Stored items
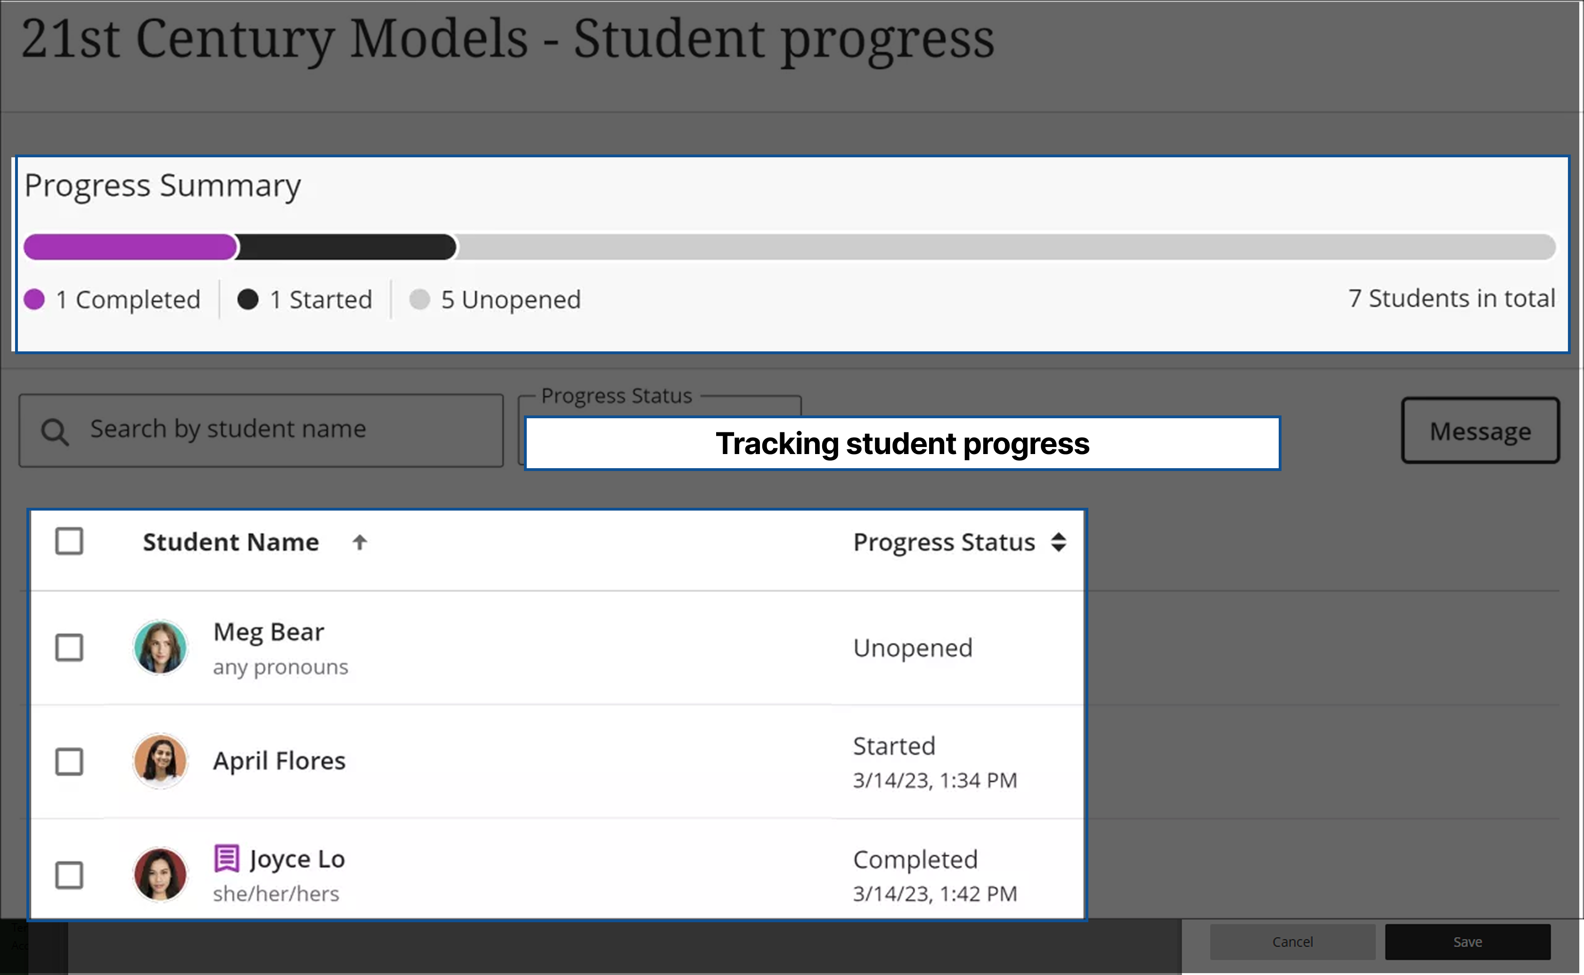1584x975 pixels.
Task: Check Meg Bear's row checkbox
Action: point(70,647)
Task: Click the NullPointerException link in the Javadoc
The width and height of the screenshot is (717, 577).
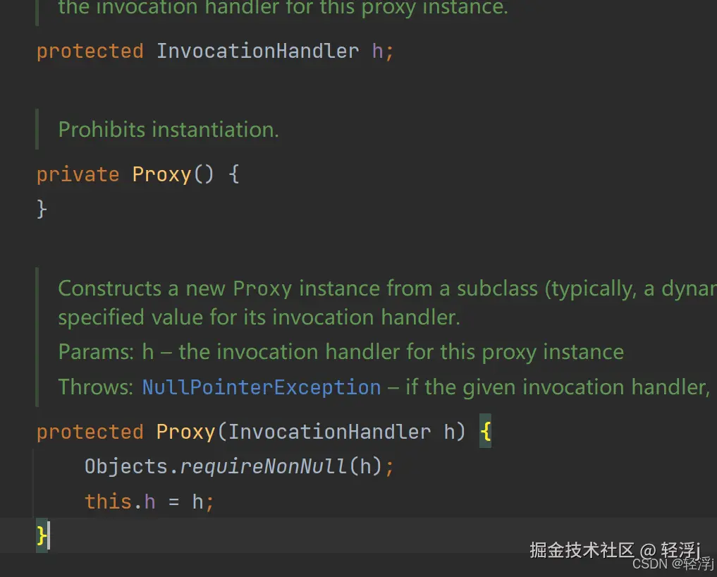Action: pyautogui.click(x=262, y=387)
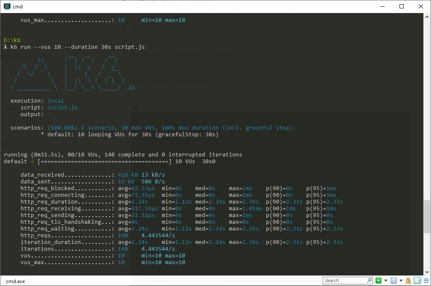Open the ConEmu main menu via the hamburger icon

pyautogui.click(x=426, y=281)
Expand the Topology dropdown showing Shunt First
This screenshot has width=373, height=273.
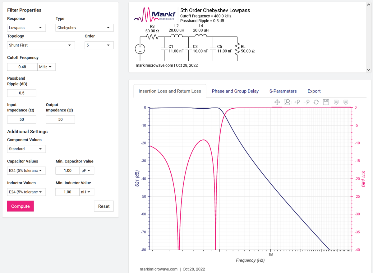coord(41,45)
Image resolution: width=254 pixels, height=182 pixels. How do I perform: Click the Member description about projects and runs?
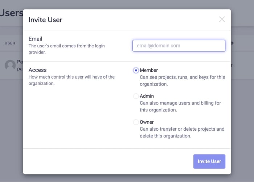(x=182, y=80)
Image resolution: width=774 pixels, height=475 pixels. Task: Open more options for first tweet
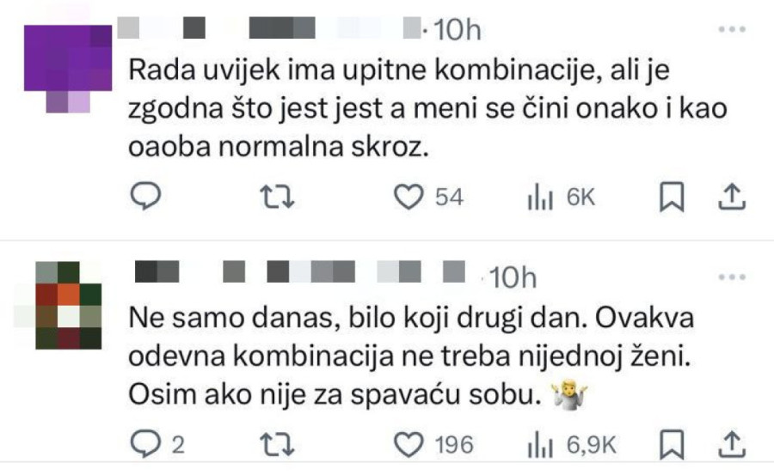(x=731, y=29)
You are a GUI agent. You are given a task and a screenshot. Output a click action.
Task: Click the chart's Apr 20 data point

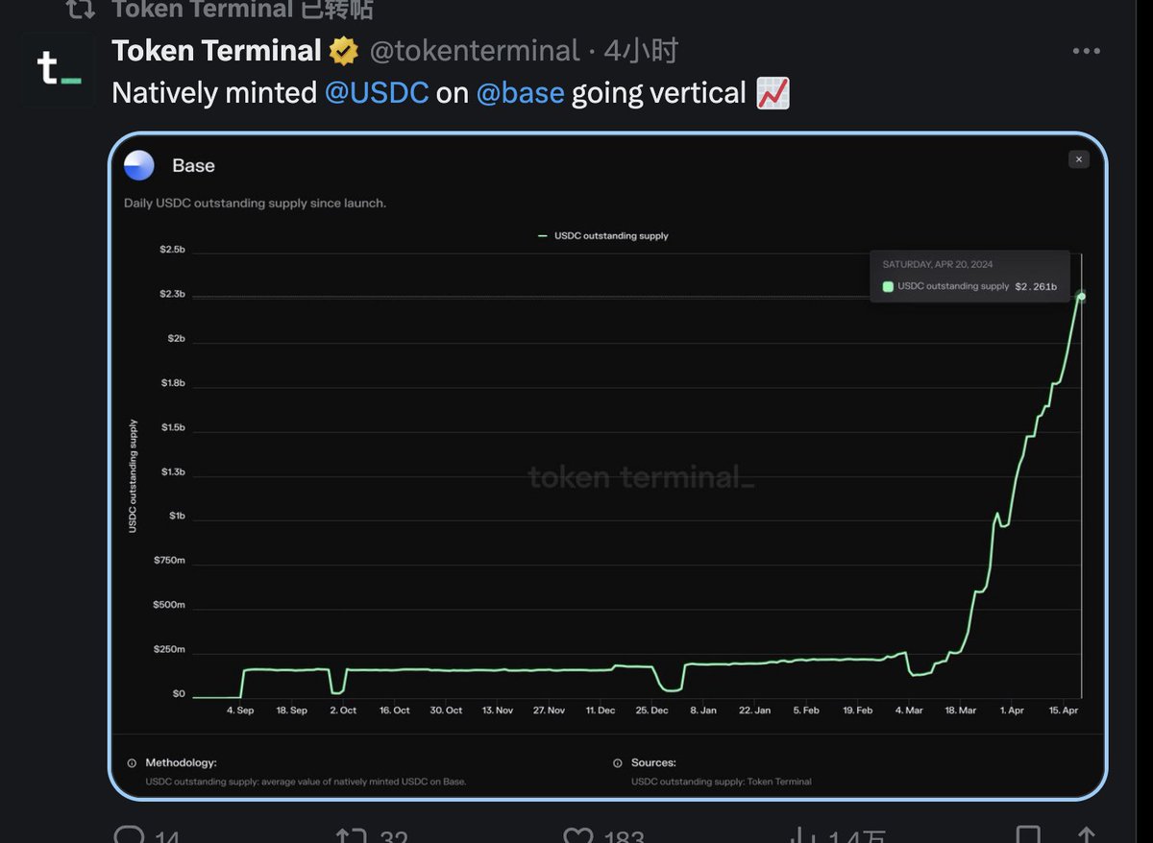[1082, 296]
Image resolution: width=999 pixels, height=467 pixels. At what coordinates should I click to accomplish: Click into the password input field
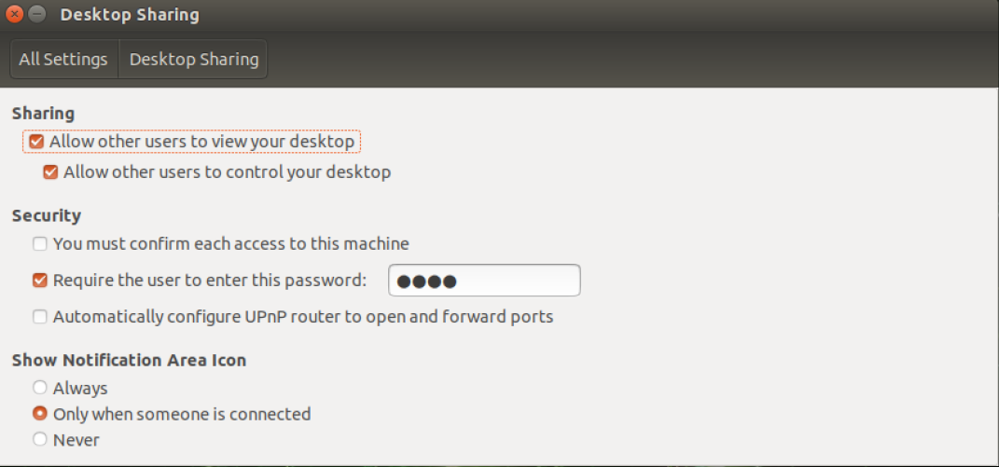pyautogui.click(x=484, y=281)
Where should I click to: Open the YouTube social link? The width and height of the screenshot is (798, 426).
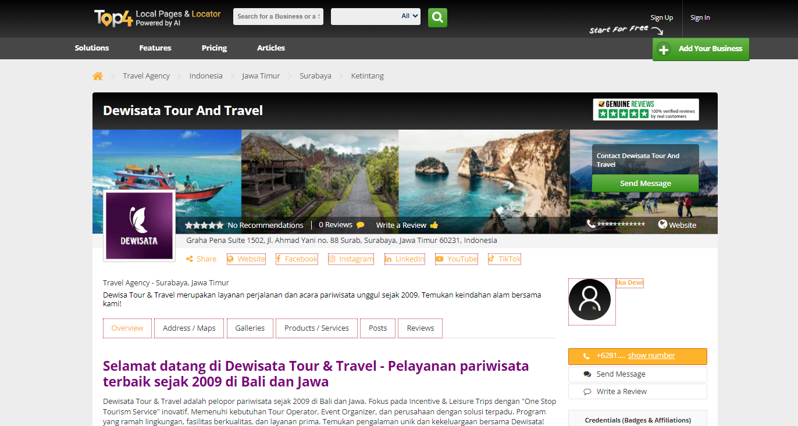click(x=457, y=259)
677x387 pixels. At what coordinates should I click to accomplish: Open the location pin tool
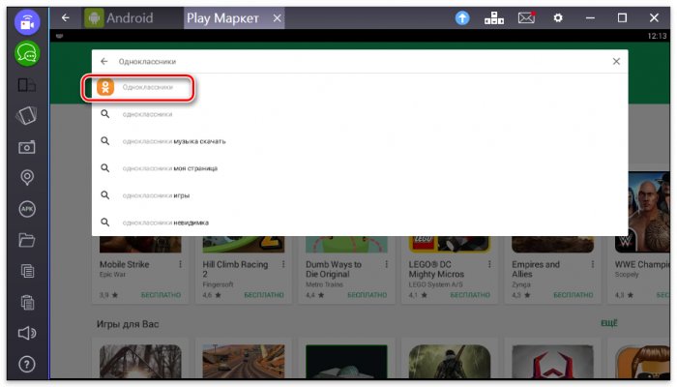pyautogui.click(x=27, y=177)
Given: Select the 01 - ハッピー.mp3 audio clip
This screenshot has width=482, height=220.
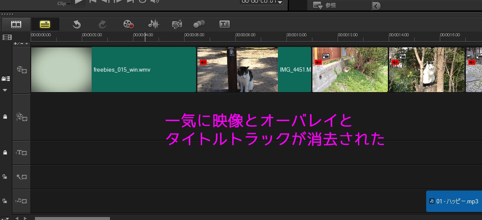Looking at the screenshot, I should click(x=454, y=201).
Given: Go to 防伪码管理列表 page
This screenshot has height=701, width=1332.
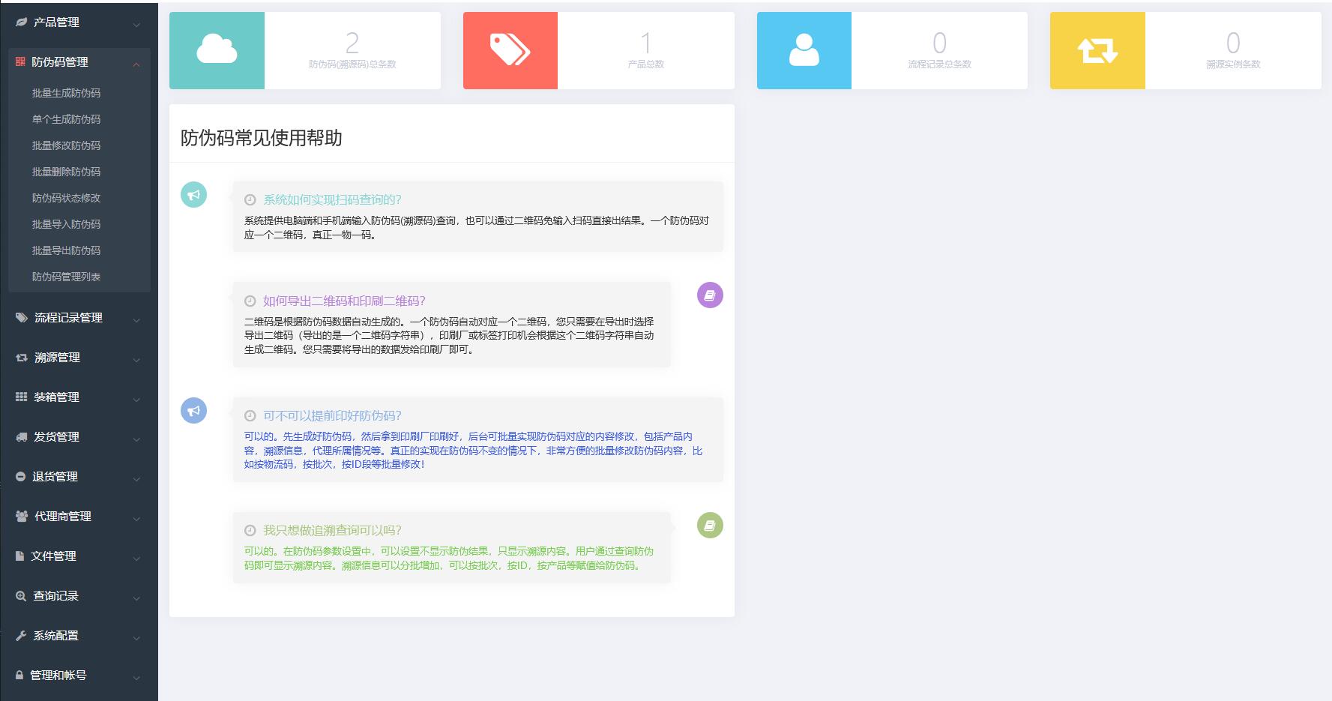Looking at the screenshot, I should [66, 277].
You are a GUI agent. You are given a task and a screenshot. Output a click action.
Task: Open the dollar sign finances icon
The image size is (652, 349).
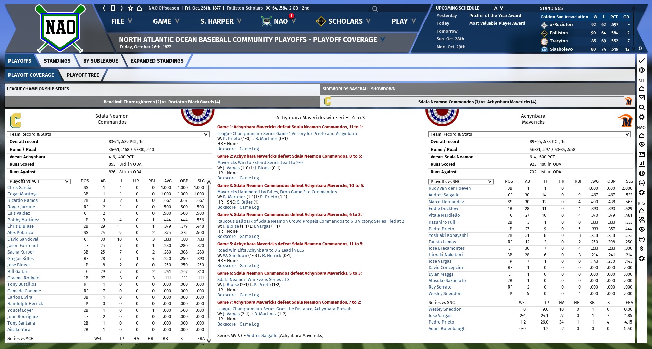click(x=641, y=249)
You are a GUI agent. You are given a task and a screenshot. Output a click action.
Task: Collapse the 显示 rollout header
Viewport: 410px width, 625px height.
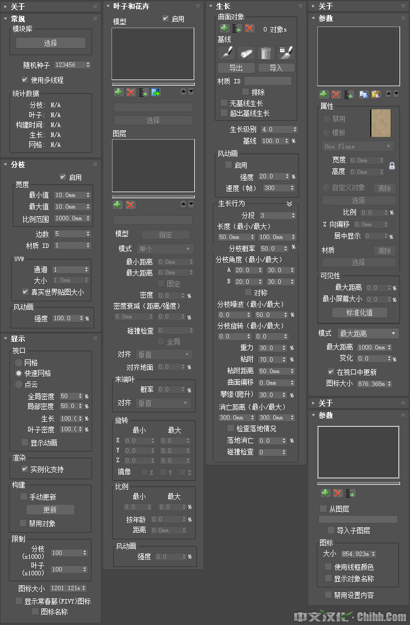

=== Brief ===
Your copy should hold exactly the lines from the one that contains "Given: Select the 01 - ハッピー.mp3 audio clip" through the final line of the data, both ends included, and no pictures.

=== Answer for the task ===
Given: Select the 01 - ハッピー.mp3 audio clip
This screenshot has width=482, height=220.
Looking at the screenshot, I should click(x=454, y=201).
Given: Go to 防伪码管理列表 page
This screenshot has height=701, width=1332.
Looking at the screenshot, I should [66, 277].
You are a GUI agent. You are given a task and a screenshot. Output a click action.
Task: Open the dollar sign finances icon
The image size is (652, 349).
click(x=641, y=249)
You are a GUI agent. You are given a task and a screenshot. Output a click action.
Task: Collapse the 显示 rollout header
Viewport: 410px width, 625px height.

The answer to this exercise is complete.